Darcelle, the world’s oldest working drag queen, has died at the age of 92
PORTLAND, Ore. (AP) – Walter Cole, better known as the legendary drag queen who spent decades performing as Darcelle XV and is a fearless advocate for Portland’s LGBTQ+ community, has died of natural causes in Portland, Oregon. He was 92.
Darcelle, who died on Thursday, was crowned the oldest working drag performer in the world by the Guinness Book of World Records in 2016 and wowed audiences to the end. As a performer, Darcelle was known for hosting the longest-running drag show on the US West Coast. Offstage, Army veteran Cole campaigned for LGBTQ+ rights and community service in Portland.
The nightclub that Darcelle opened more than 50 years ago in downtown Portland, Darcelle XV Showplace, released a statement on Facebook expressing sadness and asking for privacy and patience.
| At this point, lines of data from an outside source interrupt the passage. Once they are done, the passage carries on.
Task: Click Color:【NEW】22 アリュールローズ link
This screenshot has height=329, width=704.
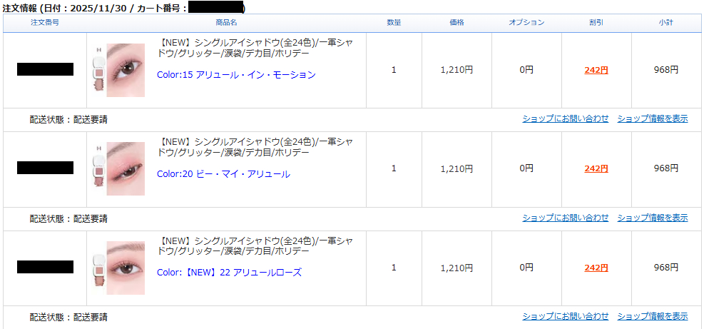Action: pyautogui.click(x=229, y=273)
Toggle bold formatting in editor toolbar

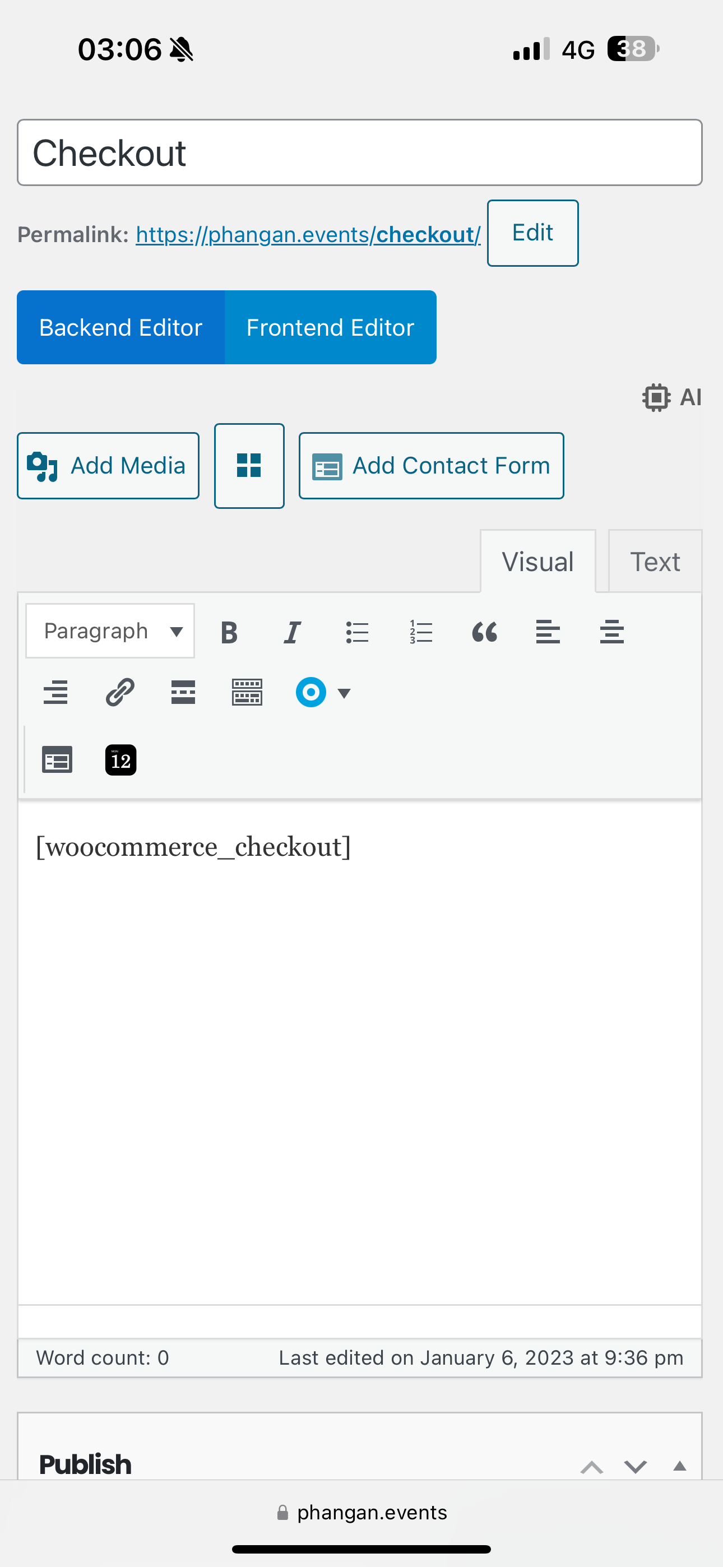(x=229, y=632)
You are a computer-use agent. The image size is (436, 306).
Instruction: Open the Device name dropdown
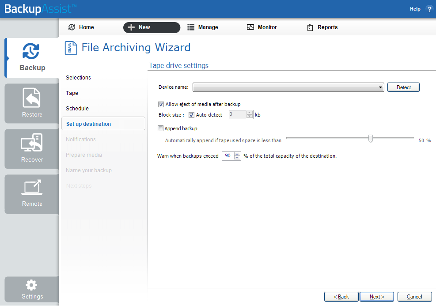pos(380,87)

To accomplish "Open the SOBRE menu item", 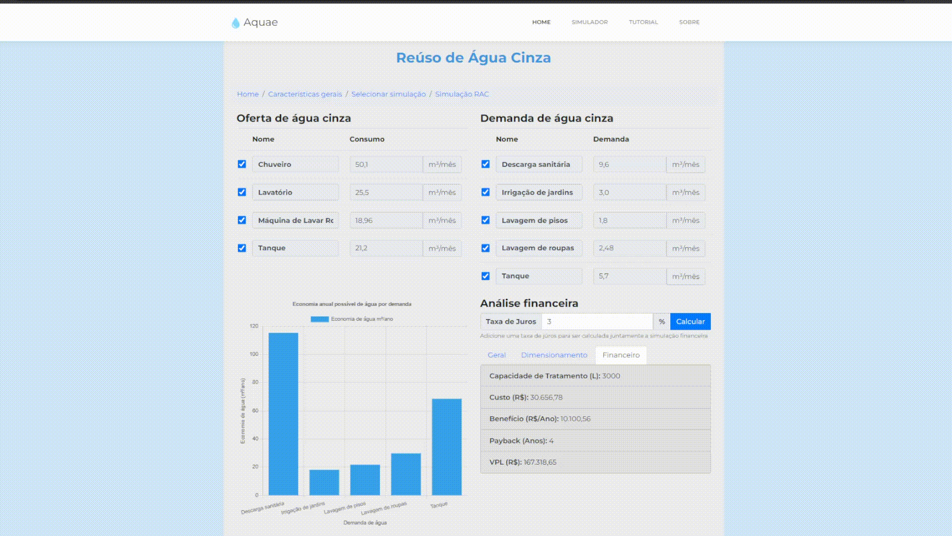I will pos(689,22).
The club, which had become a Portland cultural institution by the 1970s, was listed on the National Register of Historic Places in 2020, becoming the first place in Oregon to be specifically nominated for its importance in LGBTQ+ history. In the venue’s early days in the 1970s and 1980s, it was considered taboo and protesters stood outside, reported The Oregonian/OregonLive.
It offered a lifeline to many in the city’s LGBTQ community, including Cole, he told the newspaper in a 2010 interview. Cole preferred female pronouns when performing, but told The Oregonian he preferred male pronouns offstage.
“If I hadn’t admitted who I am, I would probably be dead by now,” he told the newspaper. “I would sit on a couch and retire from … management. Not for me.”
“She has touched the lives of so many, not only through her performances, but also through her fearless commitment to the community and community service,” said Todd Addams, interim executive director of Basic Rights Oregon, of Darcelle. “She was nothing short of an icon.”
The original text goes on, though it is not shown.